RECHERCHE APPLIQUÉE
La recherche sur la facture ancienne des étoffes tressées retrouvées dans les musées ou chez les collectionneurs privés demeure une énigme. Dans la transmission du tressage sans outils, et particulièrement en ce qui concerne le « fléché », seulement quelques traditions orales ont traversé le temps et peu d’entre elles ont été archivées minutieusement. Des détails sont tombés dans l’oubli, peut-être des erreurs dans la transmission orale ont permis de s’égarer et nous en sommes arrivés à supposer la méthode utilisée. Seules la recherche, l’observation et la pratique permettront de tendre vers une proche certitude.

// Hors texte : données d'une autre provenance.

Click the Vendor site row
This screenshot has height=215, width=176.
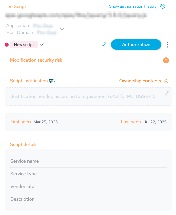pos(89,187)
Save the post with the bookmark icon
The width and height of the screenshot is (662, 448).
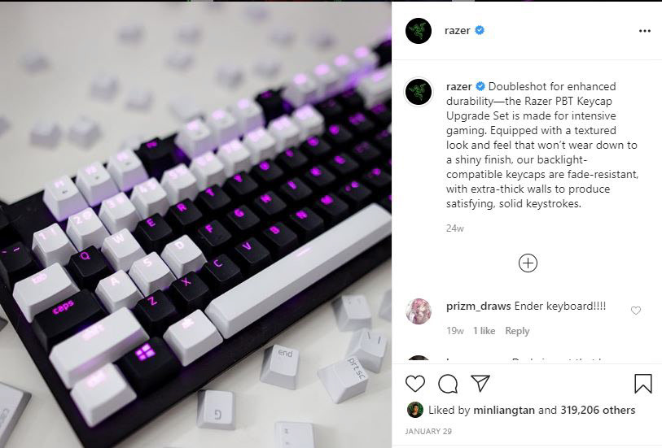coord(643,384)
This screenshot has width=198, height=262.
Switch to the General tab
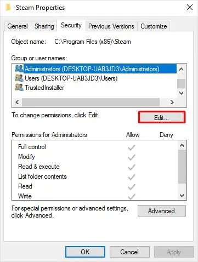18,26
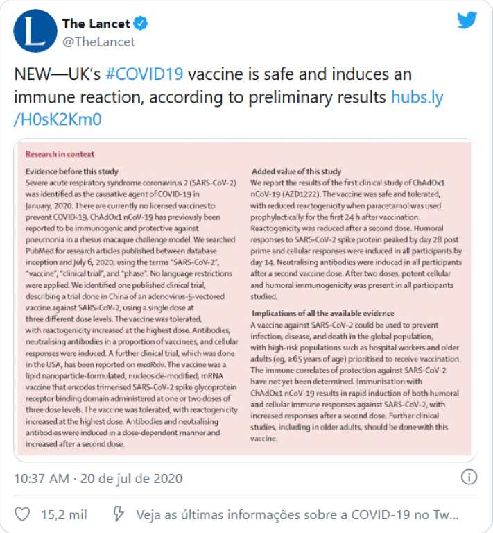
Task: Open the #COVID19 hashtag
Action: (144, 74)
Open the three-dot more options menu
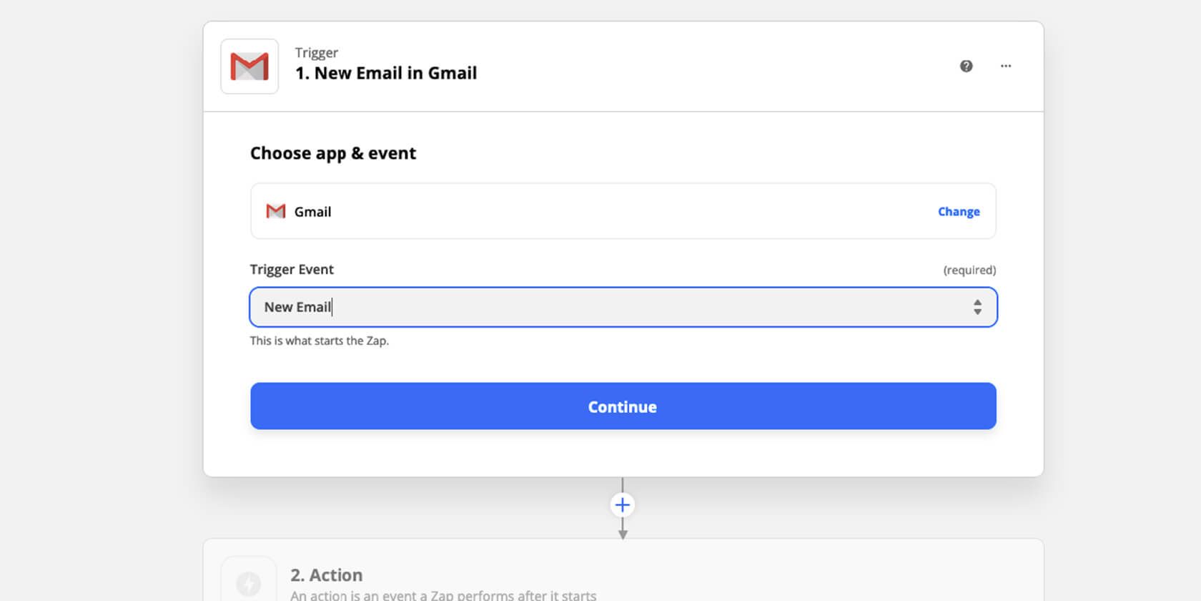The image size is (1201, 601). (x=1006, y=67)
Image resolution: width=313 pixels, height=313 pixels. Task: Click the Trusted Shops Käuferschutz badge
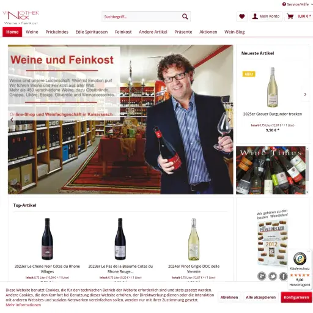300,269
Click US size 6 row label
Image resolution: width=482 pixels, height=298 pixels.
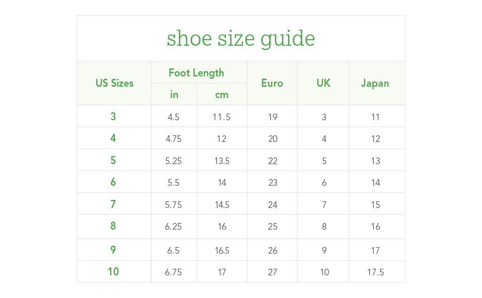pyautogui.click(x=113, y=182)
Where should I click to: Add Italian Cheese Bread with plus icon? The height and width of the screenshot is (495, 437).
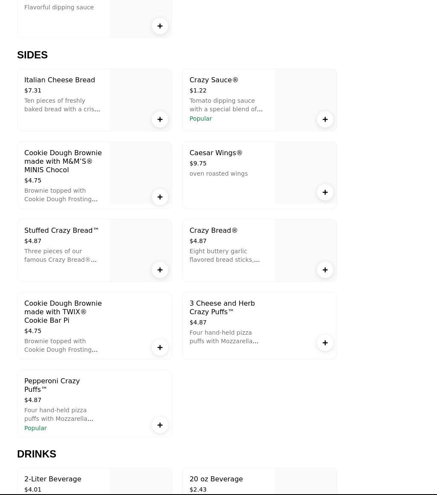[160, 119]
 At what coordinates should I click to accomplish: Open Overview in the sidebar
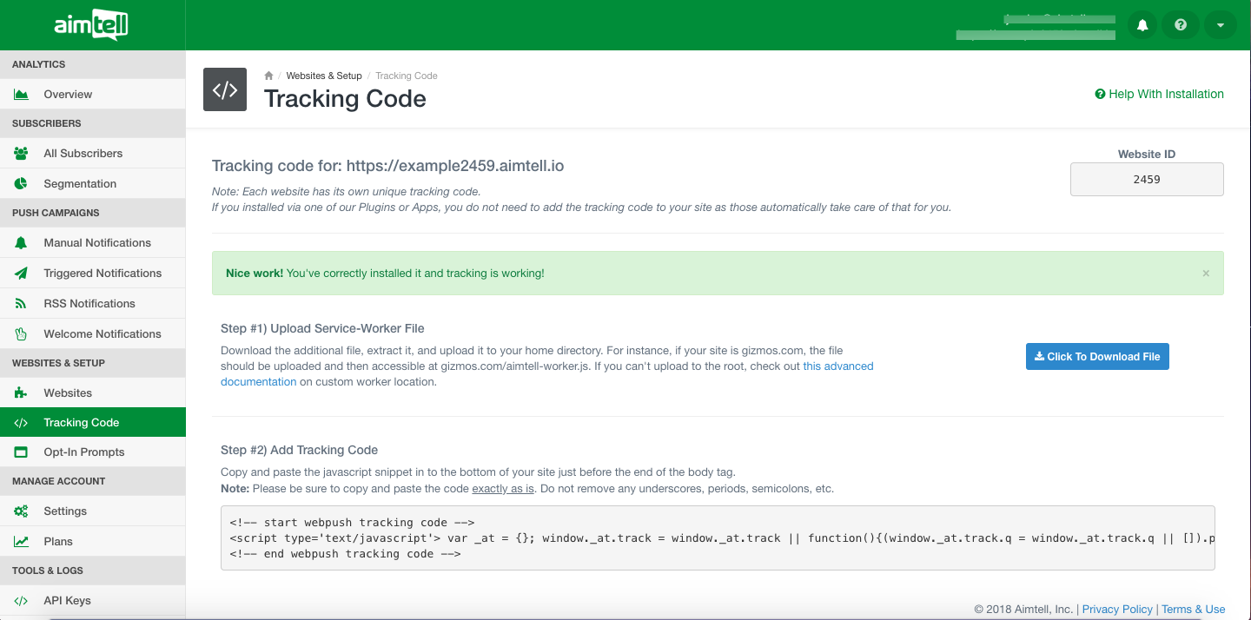coord(68,95)
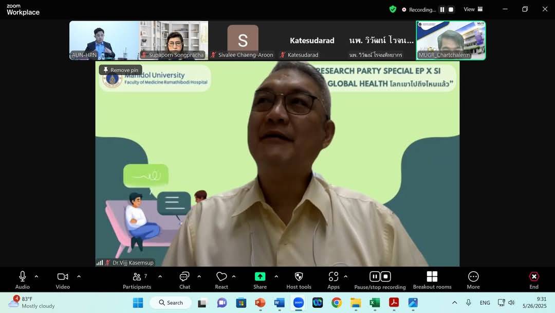555x313 pixels.
Task: Expand the Video options arrow
Action: [x=79, y=276]
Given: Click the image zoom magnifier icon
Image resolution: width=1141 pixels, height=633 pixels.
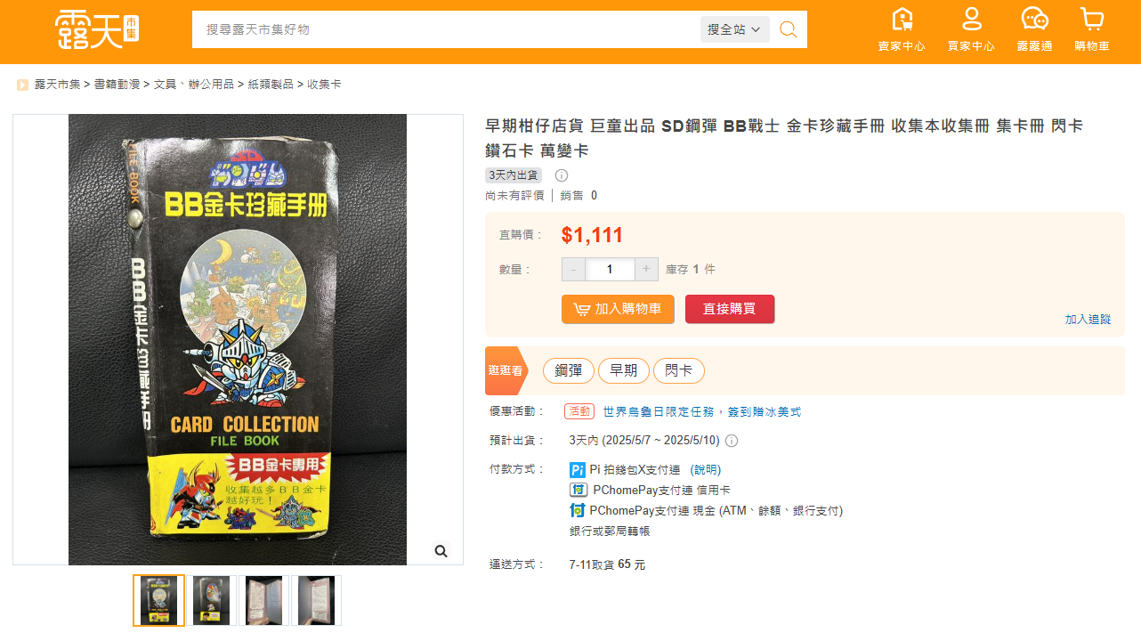Looking at the screenshot, I should pos(441,551).
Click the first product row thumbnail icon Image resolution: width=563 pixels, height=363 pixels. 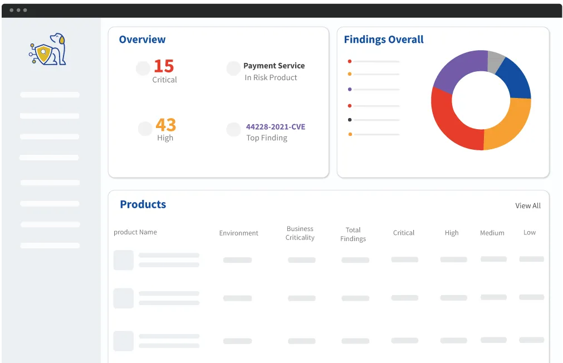point(123,260)
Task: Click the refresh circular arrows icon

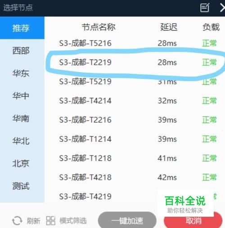Action: [17, 221]
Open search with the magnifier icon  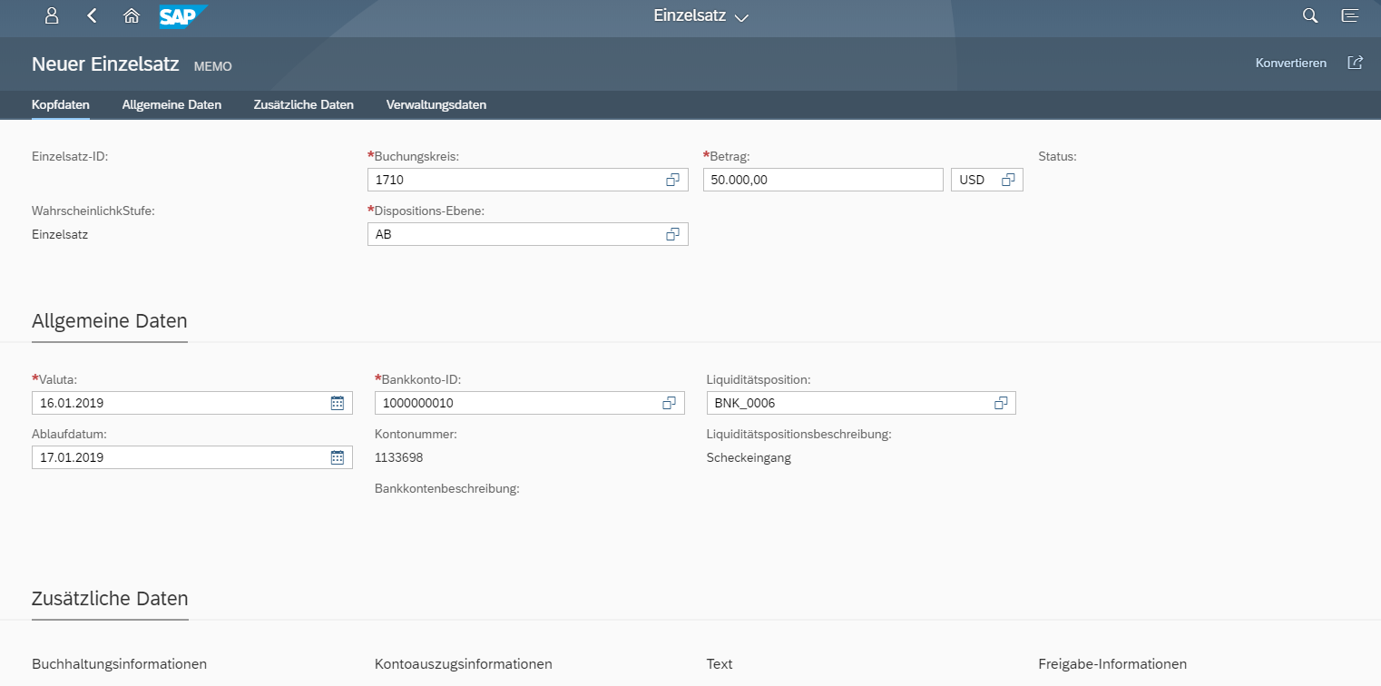[x=1309, y=15]
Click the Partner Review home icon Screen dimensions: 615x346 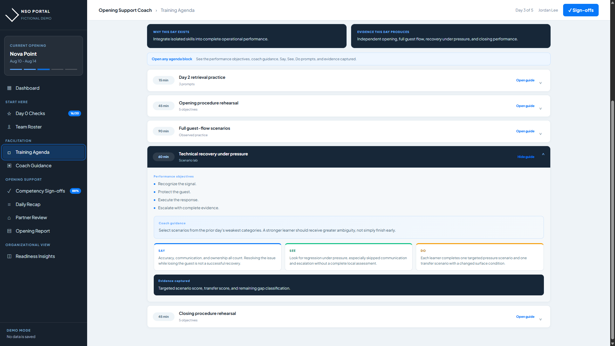9,218
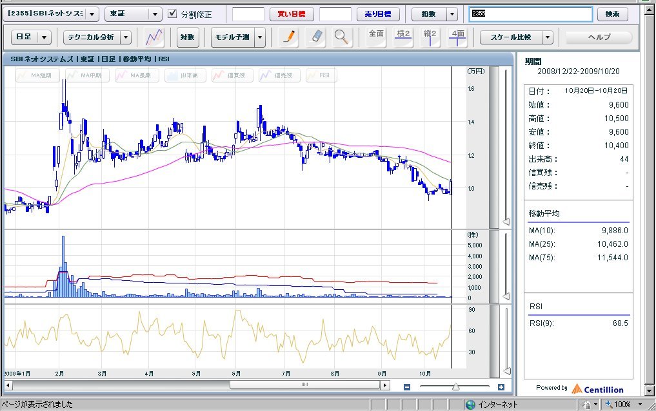Click the stock code search field
Screen dimensions: 656x411
coord(530,14)
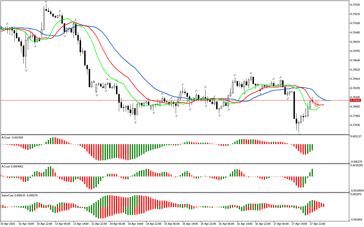Viewport: 364px width, 227px height.
Task: Click the 10 Apr 2026 date label
Action: coord(8,224)
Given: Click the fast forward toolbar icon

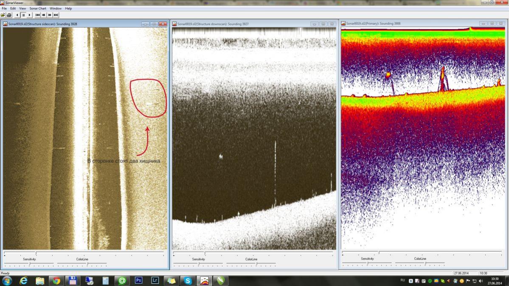Looking at the screenshot, I should tap(50, 15).
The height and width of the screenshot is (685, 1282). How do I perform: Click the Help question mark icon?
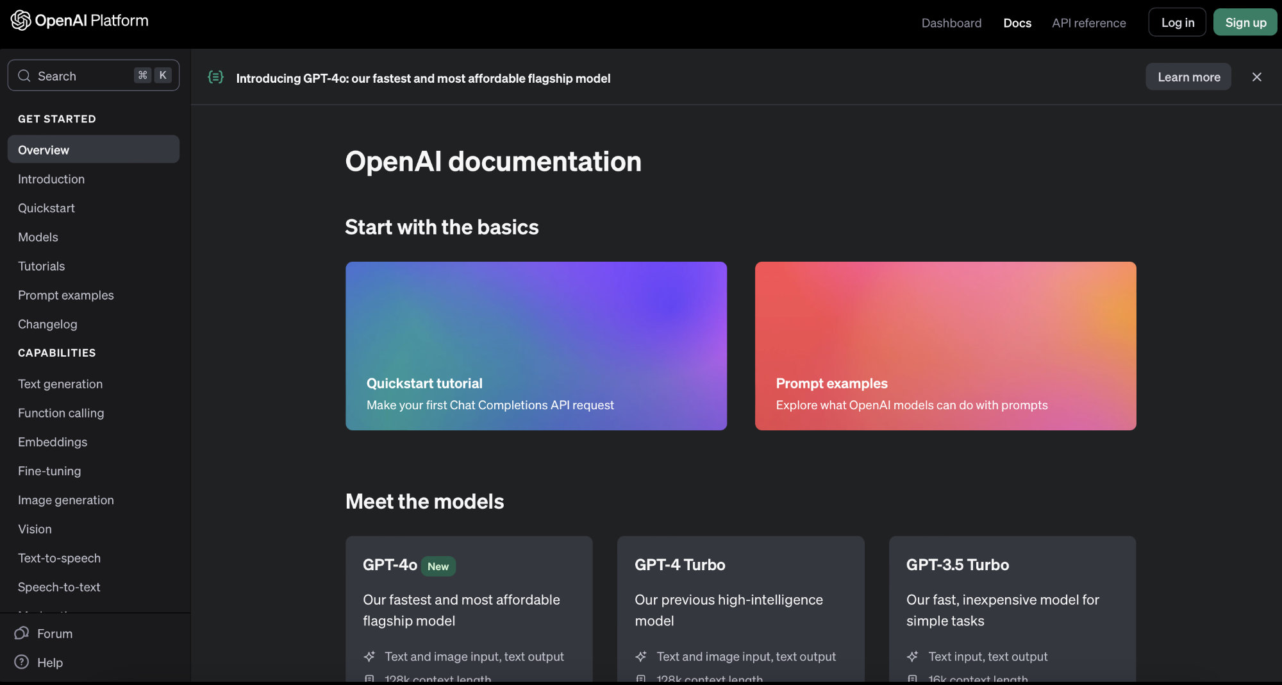[22, 662]
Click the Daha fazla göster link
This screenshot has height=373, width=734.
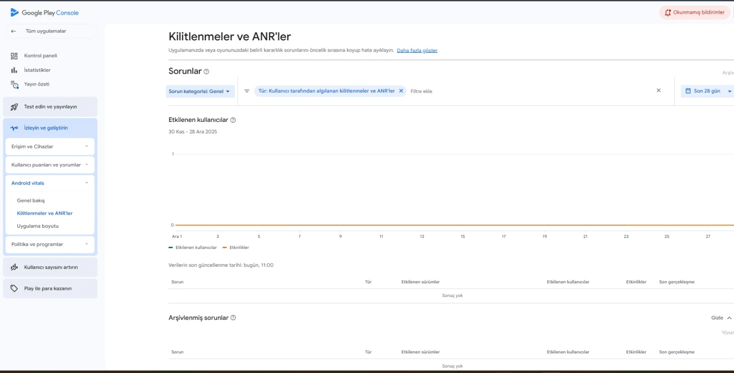(417, 50)
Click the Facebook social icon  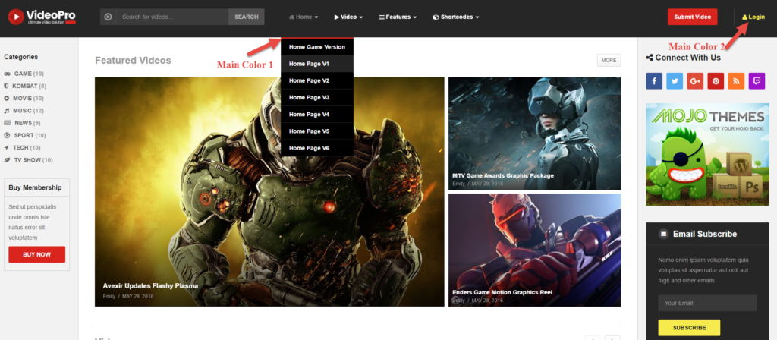[654, 81]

La texture du tressage contemporain ne ressemble en rien à celle de la production de la grande ceinture fléchée tressée lors de la période de standardisation telle que répertoriée dans les musées ou les collections personnelles. Nous en sommes venus à véhiculer des résultats qui supposent l’utilisation des fibres utilisées, les colorants et leurs enduits. L’absence de recherche scientifique documentée, afin de constituer une banque de référence sur le type de laine et les colorants utilisés à cette époque, la méthode de torsion et l’enduit appliqué, ne permet pas de conclure sur la question.
L’absence de fiches d’identification ou d’informations qui accompagnent les pièces textiles que nous retrouvons dans les musées ou les collections personnelles nous renvoient à l’importance de remplir avec détails les fiches d’identifications dans les productions contemporaines et les reconstitutions d’étoffes anciennes. Cette identification est basée sur l’aspect visuel tel que décrit dans les travaux publiés en construction textile et l’utilisation des terminologies qui s’y rattachent.
La classification des textiles est documentée. L’élaboration de fiches technique exige de comprendre la méthode de travail utilisée et la terminologie qui s’y rattache pour analyser, décrire et classifier un tressage à plat à simple épaisseur ainsi que la structure qui compose les motifs. C’est ce qui permet de transmettre les informations acquises. L’analyse du processus de fabrication d’une étoffe et sa classification ne représente que quelques-uns des aspects de l’étude d’un textile.
Toutefois, ces informations se doivent d’être séparées des connaissances historiques, des aspects culturels chronologiques et géographiques, ainsi que du design obtenu. Par exemple, un même motif peut être obtenu selon des constructions textiles différentes. Chacun de ces détails a ses propres spécialistes et sa propre nomenclature et contribue au développement d’une terminologie généralisée. La structure et la construction d’un textile ne sont jamais absentes. Elles peuvent être observées objectivement et être classifiées en groupe et en sous-groupes spécifiques. Des principes de bases bien établis permettent l’identification de la construction d’un textile ainsi que la structure qui la compose. La confusion entretenue en ce qui concerne la description d’un textile relève davantage de la méthode de fabrication et de la terminologie utilisée.
La publication de la présente recherche en construction textile Le tressage au-delà du trois brins sert à identifier et classifier un textile ancien comme le « fléché ».